The Son begins in a very grim place: Sonny Loftus has been in prison over 10 years, he’s a heroin addict, and he listens to the harrowing confession of a fellow inmate. Loftus is not a typical protagonist: he’s sort of a Buddha, he’s a mess with a backstory that is revealed as the story progresses, and somehow he beats his heroin addiction and succeeds in his mission to avenge his father’s death and uncovers a corrupt scheme within the police department and beyond.

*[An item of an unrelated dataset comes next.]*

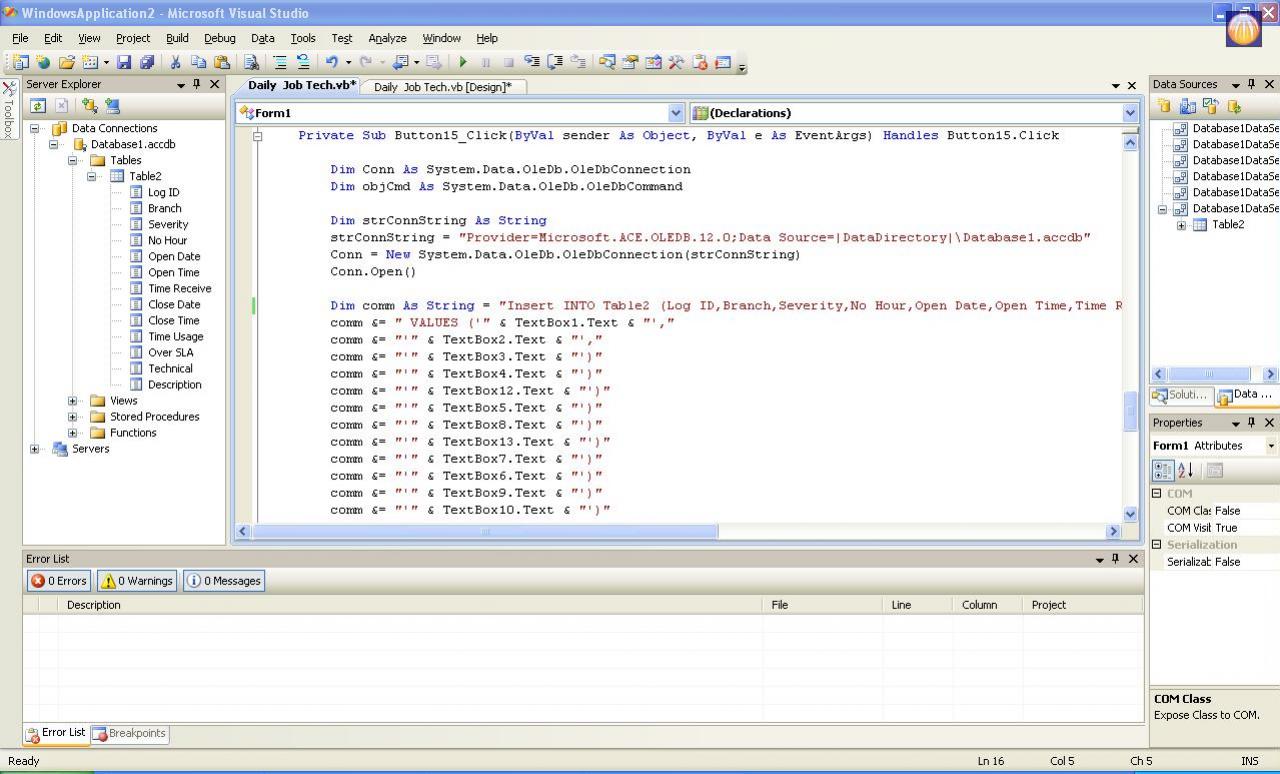The image size is (1280, 774).
Task: Collapse the Table2 node in Server Explorer
Action: tap(91, 177)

I’ve complained on this blog before about vigilante stories, but somehow I liked this one. Nesbø is so good at keeping a plot moving, and The Son was no exception. Also, the tone of this book worked for me: there are some serious moments about crime and criminal justice policies and how they work in corrupt institutions. Those elements elevate the story of Sonny Loftus killing people related to the murder of his father, a police officer. And there is some levity: there is a bit at the end that made me laugh, which is rare for the ending of a crime novel, and it made me reinterpret the story as a whole as not being such a heavy-handed vigilante story.
Reading the first chapter was a rough go, and the main antagonist owes an awful lot to a certain character in The Wire, a show that Nesbø name-checks in the book (along with quite a bit of music, which was all pretty spot-on), but those are my only complaints about the story.